Platform: PC, PS4, Xbox One
Release Date: 23 June 2015
Developer: Rocksteady Studios
In 2009, Rocksteady produced possibly the greatest licensed game of all time – Batman: Arkham Asylum. While most licensed games tend to be cheap, shallow cash-ins, Rocksteady’s developers created something special – an atmospheric, well-crafted experience that made you feel like you actually were Batman. Then they did it again, bigger and better, in 2011’s Arkham City. So as the finale of the series, Arkham Knight had a lot to live up to. Happily, the game still serves as an effective conclusion and worthy entry to the series in its own right.
The plot takes place on a long Halloween, as Batman finds himself in a city devoid of civilians but crawling with thugs, recreants and supercriminals. As arch-villain Scarecrow declares his intent to coat the East Coast of the USA with fear toxin, our hero has one night to stop him and all the other rogues in his coalition, including the Penguin, Two-Face, Riddler and Harley Quinn. And there’s a new villain out for Batman’s blood too – the mysterious, militarized Arkham Knight.
So the premise is the same as City and Asylum, but hey, if the formula ain’t broke, don’t fix it. That also seems to be the prevailing attitude when it comes to the game mechanics, though that isn’t necessarily a bad thing. A few new moves are added to the combat system and a few new tricks and enemies get thrown into stealth missions. Now you can perform “fear takedowns” to smash through multiple enemies in a second, which are nice and cinematic though they make the missions a bit too easy, and you get the Voice Synthesizer instead of a Sonic Batarang. Everything else is the same, though it all still works perfectly to make the player feel like a superheroic vigilante in a bat costume.
The biggest addition to gameplay is the Batmobile. Now Batman can ride around the city in his rocket-fuelled sports car, or battle unmanned military drones (because no killing, remember) by having it transform into a tank. At first, the car’s somewhat annoying. Since players have to figure out how to use it, it’s shoehorned into the majority of the game’s first act, and you’ll long for the days you could infiltrate a lair without the Batmobile as backup. Though its inclusion eventually becomes less glaring, there are still elements where the car feels unnecessary as the game progresses, exacerbated by the fact you’re forced to use it for all but a few boss fights. But the Batmobile does have its perks as the tank battles are fun and the car chases are especially entertaining, and there’s still joy in blasting the Batmobile down Gotham’s streets and ramming into unlucky henchmen.
As for level design, the city seems more alive than the map in Arkham Origins, with cars racing down the streets with easter eggs all around, and colourful, distinctive environments. There are some fun indoor areas to fight through too, like an abandoned film studio, the ACE Chemicals Plant and the inside of a blimp. And there are also side missions to occupy your time, but the quality of these vary. They range from the great (Two-Face’s timed stealth missions, Riddler’s challenges), to the not-so-great (the seemingly endless militia missions, or the extended cutscene that is Hush’s sidequest).

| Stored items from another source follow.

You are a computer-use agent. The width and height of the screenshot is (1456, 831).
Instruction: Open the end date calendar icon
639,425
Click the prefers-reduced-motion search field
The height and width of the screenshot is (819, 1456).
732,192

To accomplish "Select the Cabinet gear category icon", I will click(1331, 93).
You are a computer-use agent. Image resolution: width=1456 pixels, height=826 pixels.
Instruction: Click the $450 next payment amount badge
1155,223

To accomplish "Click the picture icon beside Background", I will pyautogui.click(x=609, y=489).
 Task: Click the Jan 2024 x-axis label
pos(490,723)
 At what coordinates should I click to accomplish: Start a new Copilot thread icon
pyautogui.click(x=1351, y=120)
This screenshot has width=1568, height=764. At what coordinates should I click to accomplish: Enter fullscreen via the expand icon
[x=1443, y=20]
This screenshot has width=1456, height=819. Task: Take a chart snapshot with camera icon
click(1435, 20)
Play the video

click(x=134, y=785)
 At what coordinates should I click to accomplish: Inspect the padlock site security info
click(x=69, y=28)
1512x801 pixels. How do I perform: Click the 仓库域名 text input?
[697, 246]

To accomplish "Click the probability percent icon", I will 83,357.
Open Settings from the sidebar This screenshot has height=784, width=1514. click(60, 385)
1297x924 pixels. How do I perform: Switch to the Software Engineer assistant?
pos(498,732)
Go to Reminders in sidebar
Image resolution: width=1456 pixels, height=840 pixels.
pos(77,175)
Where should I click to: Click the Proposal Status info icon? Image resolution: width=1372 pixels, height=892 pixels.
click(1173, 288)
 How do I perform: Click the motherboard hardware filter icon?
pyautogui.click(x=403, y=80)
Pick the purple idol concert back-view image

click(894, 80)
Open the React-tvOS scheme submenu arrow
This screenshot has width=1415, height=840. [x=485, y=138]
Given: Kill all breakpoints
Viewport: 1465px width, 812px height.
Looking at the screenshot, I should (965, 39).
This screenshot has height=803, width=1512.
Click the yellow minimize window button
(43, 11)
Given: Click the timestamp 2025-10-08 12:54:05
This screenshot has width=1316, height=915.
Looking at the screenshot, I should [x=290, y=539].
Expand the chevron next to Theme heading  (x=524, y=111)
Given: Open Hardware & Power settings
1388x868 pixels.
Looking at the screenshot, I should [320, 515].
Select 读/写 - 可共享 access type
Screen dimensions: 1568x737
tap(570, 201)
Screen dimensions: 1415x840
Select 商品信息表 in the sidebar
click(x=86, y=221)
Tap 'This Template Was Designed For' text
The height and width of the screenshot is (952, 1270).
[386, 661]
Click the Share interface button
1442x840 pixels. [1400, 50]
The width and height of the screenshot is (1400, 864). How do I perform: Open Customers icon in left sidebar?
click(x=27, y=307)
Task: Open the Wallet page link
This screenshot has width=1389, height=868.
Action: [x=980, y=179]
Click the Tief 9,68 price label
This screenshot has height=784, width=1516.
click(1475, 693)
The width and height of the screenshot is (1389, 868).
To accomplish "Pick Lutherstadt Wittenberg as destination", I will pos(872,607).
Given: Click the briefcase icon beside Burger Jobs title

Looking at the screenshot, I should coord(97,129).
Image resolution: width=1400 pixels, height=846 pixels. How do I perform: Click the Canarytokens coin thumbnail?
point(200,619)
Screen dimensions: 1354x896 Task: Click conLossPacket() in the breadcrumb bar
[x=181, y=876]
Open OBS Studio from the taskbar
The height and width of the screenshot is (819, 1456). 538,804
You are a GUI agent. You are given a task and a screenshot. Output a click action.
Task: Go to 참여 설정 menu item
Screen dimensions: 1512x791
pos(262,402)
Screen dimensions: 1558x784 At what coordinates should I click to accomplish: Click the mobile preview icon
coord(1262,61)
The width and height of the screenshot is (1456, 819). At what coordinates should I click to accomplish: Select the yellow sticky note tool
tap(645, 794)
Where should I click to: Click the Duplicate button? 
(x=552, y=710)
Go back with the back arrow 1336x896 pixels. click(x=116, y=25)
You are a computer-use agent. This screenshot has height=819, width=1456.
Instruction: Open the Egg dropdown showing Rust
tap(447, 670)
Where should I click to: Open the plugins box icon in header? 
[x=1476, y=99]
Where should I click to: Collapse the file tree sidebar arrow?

Finally, there’s the story. On the plus side, there are some brilliant moments in there – a sidekick seemingly dying in front of you, Gotham drowning in gas, the hallucination sequences, the final battle at Arkham and the musical number (yes, that happens). John Noble’s Scarecrow is a great villain, though it would have been nice to have some hallucinations centered around him like in Asylum. And best of all, we get a surprise comeback from Mark Hamill as the Joker, stalking Batman as a hallucination. His pitch-dark humour adds levity to a grim narrative, while his posthumous presence lets the writers examine a question no Batman story’s really examined: what would Batman do if Joker actually died?
As for negatives? Well, the mystery of the Arkham Knight falls flat. He’s a moody young vigilante who knows Batman’s methods and has a personal grudge against him, and assuming you’ve heard of Under The Red Hood you already know exactly who he is. Furthermore, at least two villains reform without any real motivation, the moment the game seems to be leading up to throughout (Batman realizing he needs his allies) never comes, and there’s some shabby treatment of female characters. Really, it says something when Harley Quinn’s the female character with the most agency throughout the game.
Other, miscellaneous gripes are that at present, the game’s still broken on PCs to the point that Steam still won’t sell it, which is what happens when you outsource your PC port to twelve developers at Iron Galaxy. There’s also a dearth of challenge maps compared to previous games, but don’t worry! There’s more showing up as DLC later. If you pay.
Overall, though, assume that anything I didn’t complain about here was great. Arkham Knight’s an outstanding game at the end of the day. Though it never quite surpasses either of its predecessors, it’s an excellent finale to what’s been one of my favourite Batman adaptations. If this really is the end, Rocksteady, you’ll be missed – it’ll be interesting to see where you go from here.